● **TEXT SEGMENT**:
This optimisation is beneficial on Jaguar architecture only, where the lzcnt has a good reciprocal throughput.
Other architectures such as Intel's Haswell/Broadwell or AMD's Bulldozer/PileDriver do not benefit from it.
For this reason the change also add a "HasFastLZCNT" feature which gets enabled for Jaguar.

This patch requires D23445

Diff Detail

Repository
rL LLVM

Event Timeline

pgousseau updated this revision to Diff 67824.Aug 12 2016, 5:27 AM
pgousseau retitled this revision from to [X86] Enable setcc to srl(ctlz) transformation on btver2 architectures..
pgousseau updated this object.
pgousseau added a subscriber: llvm-commits.
pgousseau updated this revision to Diff 67858.Aug 12 2016, 10:46 AM

Updating patch to reflect changes in D23445

spatel added inline comments.Aug 15 2016, 9:15 AM
lib/Target/X86/X86.td
182–184 ↗(On Diff #67858)

● **SET TASKS**:
(a) From the LLVM patch review, copy the passage starting with "This patch requires" and going on through "on btver2 architectures..".
(b) Write the next part of the LLVM patch review, picking up after its last line.

● **ROWS**:

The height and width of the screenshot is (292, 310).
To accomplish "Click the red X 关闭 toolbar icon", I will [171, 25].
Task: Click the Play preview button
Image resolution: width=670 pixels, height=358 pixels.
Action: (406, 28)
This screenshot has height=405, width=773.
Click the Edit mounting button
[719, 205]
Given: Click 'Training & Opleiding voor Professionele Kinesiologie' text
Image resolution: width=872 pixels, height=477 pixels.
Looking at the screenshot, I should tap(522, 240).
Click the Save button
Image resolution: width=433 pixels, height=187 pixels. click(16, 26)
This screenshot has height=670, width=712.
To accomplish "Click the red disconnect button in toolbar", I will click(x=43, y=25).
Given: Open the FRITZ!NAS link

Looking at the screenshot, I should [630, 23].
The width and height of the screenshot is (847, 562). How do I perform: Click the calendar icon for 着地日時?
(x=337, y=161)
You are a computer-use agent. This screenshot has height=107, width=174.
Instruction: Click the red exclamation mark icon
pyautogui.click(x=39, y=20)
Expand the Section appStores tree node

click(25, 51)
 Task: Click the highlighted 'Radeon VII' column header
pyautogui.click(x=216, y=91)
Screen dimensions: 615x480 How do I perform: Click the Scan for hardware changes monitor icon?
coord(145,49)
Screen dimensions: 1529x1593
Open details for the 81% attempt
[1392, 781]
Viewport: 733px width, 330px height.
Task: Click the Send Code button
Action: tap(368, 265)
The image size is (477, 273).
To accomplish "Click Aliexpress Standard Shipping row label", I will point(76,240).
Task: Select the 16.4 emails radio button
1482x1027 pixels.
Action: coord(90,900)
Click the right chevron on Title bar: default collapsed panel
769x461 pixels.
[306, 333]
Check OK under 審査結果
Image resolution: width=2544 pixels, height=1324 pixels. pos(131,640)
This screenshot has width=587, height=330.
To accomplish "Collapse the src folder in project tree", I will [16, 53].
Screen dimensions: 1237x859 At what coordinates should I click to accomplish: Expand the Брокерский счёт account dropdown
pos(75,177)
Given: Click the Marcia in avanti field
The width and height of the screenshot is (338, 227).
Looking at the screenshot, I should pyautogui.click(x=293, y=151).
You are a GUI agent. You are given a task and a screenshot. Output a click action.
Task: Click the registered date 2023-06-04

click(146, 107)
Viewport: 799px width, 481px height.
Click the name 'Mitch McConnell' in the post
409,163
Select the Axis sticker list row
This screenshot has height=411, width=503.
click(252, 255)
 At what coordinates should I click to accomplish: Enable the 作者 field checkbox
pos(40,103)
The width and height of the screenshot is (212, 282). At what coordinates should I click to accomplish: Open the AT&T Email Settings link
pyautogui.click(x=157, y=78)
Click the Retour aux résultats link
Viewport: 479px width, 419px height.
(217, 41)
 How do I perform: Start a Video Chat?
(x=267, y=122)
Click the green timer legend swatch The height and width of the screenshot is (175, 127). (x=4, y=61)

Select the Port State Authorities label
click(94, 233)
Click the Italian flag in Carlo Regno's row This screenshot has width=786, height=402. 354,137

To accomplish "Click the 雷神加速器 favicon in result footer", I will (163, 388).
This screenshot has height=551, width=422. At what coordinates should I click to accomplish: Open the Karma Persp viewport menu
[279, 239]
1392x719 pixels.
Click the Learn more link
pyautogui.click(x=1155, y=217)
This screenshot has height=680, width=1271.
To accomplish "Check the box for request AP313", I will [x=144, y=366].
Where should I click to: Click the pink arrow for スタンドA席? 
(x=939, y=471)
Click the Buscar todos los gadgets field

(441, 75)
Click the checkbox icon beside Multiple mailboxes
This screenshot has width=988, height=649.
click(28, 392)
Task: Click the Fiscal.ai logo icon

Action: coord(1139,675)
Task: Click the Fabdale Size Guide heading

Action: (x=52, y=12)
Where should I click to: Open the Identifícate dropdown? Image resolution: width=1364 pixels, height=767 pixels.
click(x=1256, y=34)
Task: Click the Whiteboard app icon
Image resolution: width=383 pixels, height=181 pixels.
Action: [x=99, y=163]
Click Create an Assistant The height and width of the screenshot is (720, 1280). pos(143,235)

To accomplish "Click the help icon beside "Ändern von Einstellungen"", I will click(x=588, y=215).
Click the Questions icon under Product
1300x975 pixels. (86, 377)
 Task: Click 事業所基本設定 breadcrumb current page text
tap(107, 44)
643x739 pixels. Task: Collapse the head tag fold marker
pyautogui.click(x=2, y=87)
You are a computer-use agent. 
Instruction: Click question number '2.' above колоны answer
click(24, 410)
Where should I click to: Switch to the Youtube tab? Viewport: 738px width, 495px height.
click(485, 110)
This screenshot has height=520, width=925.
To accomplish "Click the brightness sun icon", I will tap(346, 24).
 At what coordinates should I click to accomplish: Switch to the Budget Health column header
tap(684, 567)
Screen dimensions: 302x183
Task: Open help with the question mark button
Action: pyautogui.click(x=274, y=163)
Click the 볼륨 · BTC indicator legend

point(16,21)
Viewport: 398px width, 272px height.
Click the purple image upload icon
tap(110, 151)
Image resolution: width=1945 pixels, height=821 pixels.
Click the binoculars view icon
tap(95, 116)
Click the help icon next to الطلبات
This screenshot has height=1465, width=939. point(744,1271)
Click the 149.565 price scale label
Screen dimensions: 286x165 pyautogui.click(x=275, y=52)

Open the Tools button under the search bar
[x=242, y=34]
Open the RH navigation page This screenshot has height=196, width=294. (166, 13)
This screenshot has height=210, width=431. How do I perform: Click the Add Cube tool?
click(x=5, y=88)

● **THE REPLIES**:
(a)
This patch requires D23445

Diff Detail

Repository
rL LLVM

Event Timeline

pgousseau updated this revision to Diff 67824.Aug 12 2016, 5:27 AM
pgousseau retitled this revision from to [X86] Enable setcc to srl(ctlz) transformation on btver2 architectures..

(b)
I would move this down with the other 'fake' features (ie, the other fast/slow attributes). Someday, we may come up with a better way to distinguish performance "features" from architectural ones.

It would also be good to explain exactly what we mean by "fast" in this context.

Finally, use a hyphen to make this more readable: "fast-lzcnt".

lib/Target/X86/X86ISelLowering.cpp
30780–30796 ↗(On Diff #67858)

I don't understand the need for this check, so at the least it needs a code comment to explain why it is here.
Related: if we're matching the pattern starting from a zext, doesn't that miss the icmp/icmp/or patterns that you were originally hoping to optimize in D22038?

test/CodeGen/X86/lzcnt-zext-cmp.ll
5 ↗(On Diff #67858)

Instead of specifying a different CPU, this RUN would be better if it also used btver2, but explicitly disabled the 'fast-lzcnt' attribute. That way we verify the codegen with and without the attribute while simultaneously verifying that btver2 has this attribute by default.

7 ↗(On Diff #67858)

Please give each test a meaningful name and/or add a comment to explain exactly what each test is checking.

81–100 ↗(On Diff #67858)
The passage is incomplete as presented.